Public Key Infrastructure

3. Public Key Infrastructure

The Public Key Infrastructure (PKI) is a set of hardware, software, people, policies, and procedures needed to create, manage, store, distribute, and revoke digital certificates.

In cryptography, PKI relies upon a number of elements to make sure that the identity of an individual or an organization is effectively certifies and verified by means of a certificate authority (CA). The identity of each CA must be unique.

The term PKI sometimes erroneously used to denote public key algorithms, which do not require the use of CA.

3.1. X.509

X.509 is the standard for public key certificates and widely used in protocols like SSL/TLS, SET, S/MIME, IPsec, and more.

3.2. Public Key Certificate

A certificate bind a public key with an identity by means of digital signature.

The identity information includes the name of a person or an organization, their address, and so forth.

The certificate can be used to verify that a public key belongs to a individual.

In a PKI scheme, the signature assuring the identity will be of a certification authority (CA).

The CA acts as a trusted third party.

If someone wants to verify the identity of another organization, they have to trust the CA first.

The signatures on a certificate are attestations by the certificate signer that the identity information and the public key are bound together.

For example: CA signs Bob's Public Key certifying that the key actually belong to Bob. This ensures that any communication is encrypted with Bob's public key and can be read by Bob only.

CA signature signs the couple: <BOB, BOBkey> binding that key to Bob.

The same approach is taken with SSL certificates.

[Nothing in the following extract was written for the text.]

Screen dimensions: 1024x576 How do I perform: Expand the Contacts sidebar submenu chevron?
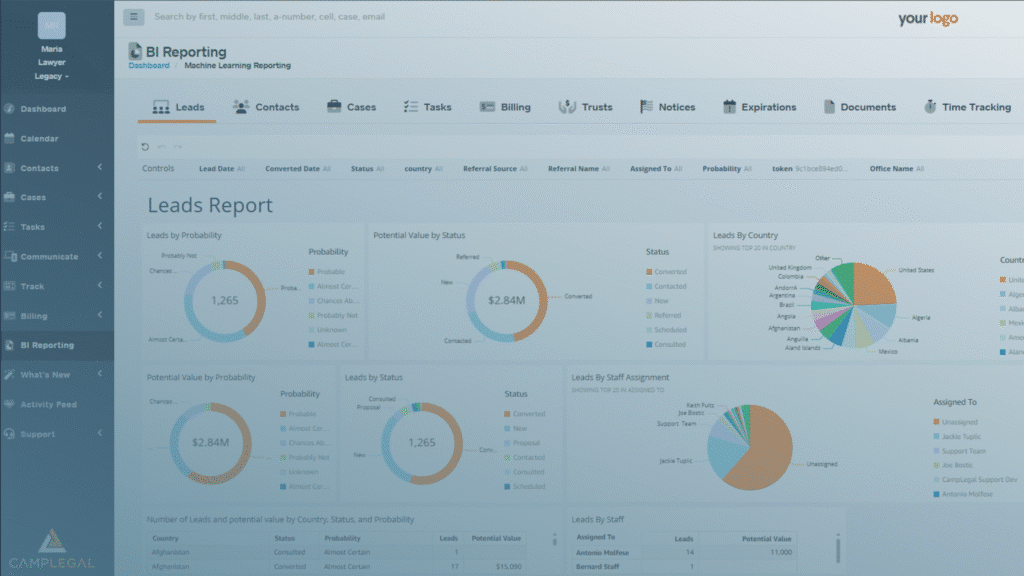(100, 168)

An SSL certificate has 2 purposes:

  1. Provide proof of identity

  2. Provide a secure channel for transmitting data

A chain exist: Reference Root CA's sign certificates of intermediate CA's that sign SSL certificates of websites

Someone who forges Root CA's signatures can sign every other certificates; having it being validated successfully by web browsers.

The visitor of a website using SSL is presented with a certificate signed by a CA. He can validate the validity of the SSL certificate by validating its signature.

To validate a signature, the Public key of the signer is required: This is located in the web browser.

Web browsers store public keys of root CA's

How does SSL achieves authenticity and confidentiality?

Authenticity is verified by verifying the validity of the certificate (validating the digital signature)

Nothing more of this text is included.